▸ **What is expected**
From the entries that follow, reproduce exactly and only the lines from the line with "Open the filter options icon beside search" to the line with "has width=1366, height=768.", endpoints included.

Records from a dataset
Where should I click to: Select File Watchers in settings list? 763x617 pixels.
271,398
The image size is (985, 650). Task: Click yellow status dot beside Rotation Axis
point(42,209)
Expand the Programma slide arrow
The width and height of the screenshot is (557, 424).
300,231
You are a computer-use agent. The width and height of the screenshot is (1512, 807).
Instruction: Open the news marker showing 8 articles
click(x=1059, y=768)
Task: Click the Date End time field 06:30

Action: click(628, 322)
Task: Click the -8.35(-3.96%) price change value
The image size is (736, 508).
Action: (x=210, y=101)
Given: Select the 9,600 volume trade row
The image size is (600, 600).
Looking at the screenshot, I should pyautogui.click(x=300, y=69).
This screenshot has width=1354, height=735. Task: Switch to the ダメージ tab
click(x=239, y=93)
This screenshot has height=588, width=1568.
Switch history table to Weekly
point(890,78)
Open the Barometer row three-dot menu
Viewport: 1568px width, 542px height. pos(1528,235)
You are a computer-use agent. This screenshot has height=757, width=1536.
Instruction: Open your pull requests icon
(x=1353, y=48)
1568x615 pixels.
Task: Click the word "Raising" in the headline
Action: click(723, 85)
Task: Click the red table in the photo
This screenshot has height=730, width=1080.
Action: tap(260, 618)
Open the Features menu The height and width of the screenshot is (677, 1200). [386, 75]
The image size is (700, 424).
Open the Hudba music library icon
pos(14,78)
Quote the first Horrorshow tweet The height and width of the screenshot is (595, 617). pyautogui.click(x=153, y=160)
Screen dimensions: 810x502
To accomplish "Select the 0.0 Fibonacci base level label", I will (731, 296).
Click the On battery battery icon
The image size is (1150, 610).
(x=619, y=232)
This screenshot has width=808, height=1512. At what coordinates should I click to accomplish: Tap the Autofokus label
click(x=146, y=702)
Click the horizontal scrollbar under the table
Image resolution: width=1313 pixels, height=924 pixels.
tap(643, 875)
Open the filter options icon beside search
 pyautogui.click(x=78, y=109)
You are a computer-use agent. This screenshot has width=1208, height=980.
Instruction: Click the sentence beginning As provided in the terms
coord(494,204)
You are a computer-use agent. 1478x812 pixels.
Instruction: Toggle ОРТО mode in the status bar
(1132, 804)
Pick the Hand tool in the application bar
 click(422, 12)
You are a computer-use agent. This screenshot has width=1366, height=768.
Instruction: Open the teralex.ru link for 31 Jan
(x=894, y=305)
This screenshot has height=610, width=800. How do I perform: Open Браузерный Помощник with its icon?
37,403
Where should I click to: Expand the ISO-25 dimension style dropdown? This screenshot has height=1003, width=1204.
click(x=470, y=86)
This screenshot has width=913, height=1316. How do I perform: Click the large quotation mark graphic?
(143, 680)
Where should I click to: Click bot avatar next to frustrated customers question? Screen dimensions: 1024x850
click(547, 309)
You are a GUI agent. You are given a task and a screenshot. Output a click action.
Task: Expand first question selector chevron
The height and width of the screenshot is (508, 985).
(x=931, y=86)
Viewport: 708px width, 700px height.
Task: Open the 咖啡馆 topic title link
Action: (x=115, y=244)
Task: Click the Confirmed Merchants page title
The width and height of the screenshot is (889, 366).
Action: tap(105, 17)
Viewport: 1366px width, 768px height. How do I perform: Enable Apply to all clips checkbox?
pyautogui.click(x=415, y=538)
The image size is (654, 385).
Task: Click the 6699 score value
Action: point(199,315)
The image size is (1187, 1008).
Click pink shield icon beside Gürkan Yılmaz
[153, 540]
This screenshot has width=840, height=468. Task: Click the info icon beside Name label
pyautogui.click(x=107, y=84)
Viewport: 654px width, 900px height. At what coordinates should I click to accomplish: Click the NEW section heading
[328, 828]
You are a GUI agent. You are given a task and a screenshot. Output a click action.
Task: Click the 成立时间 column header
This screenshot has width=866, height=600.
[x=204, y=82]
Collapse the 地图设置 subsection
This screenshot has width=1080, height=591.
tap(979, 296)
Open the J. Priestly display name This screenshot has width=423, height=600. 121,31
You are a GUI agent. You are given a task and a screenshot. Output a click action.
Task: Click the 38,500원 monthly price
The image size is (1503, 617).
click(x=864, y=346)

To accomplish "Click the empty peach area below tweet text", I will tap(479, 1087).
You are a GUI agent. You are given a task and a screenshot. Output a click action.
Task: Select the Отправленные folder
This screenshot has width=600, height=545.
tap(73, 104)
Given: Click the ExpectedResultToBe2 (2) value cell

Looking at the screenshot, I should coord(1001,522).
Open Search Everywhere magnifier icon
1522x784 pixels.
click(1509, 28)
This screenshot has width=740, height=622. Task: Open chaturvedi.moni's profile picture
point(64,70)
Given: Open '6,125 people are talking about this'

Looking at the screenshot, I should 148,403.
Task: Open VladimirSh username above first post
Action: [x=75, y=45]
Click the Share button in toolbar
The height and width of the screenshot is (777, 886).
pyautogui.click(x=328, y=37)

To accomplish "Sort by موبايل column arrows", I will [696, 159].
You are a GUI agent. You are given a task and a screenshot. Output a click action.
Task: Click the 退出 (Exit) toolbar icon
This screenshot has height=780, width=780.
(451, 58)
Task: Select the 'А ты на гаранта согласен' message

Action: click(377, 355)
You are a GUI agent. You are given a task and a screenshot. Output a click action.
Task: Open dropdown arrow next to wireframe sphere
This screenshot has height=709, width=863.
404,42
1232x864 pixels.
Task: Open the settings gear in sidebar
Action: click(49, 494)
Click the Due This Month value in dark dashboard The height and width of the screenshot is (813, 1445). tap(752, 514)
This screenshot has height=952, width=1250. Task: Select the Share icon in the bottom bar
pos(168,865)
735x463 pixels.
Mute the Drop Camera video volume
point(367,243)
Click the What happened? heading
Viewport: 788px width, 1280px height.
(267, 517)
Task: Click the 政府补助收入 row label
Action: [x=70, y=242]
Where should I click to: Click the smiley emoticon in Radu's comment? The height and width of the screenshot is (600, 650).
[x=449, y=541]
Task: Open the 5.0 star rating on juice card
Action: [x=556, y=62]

▸ **Answer section**
Open the filter options icon beside search
 pyautogui.click(x=78, y=109)
You are a computer-use agent. This screenshot has width=1208, height=980.
Instruction: Click the sentence beginning As provided in the terms
coord(494,204)
You are a computer-use agent. 1478x812 pixels.
Instruction: Toggle ОРТО mode in the status bar
(1132, 804)
Pick the Hand tool in the application bar
 click(422, 12)
You are a computer-use agent. This screenshot has width=1366, height=768.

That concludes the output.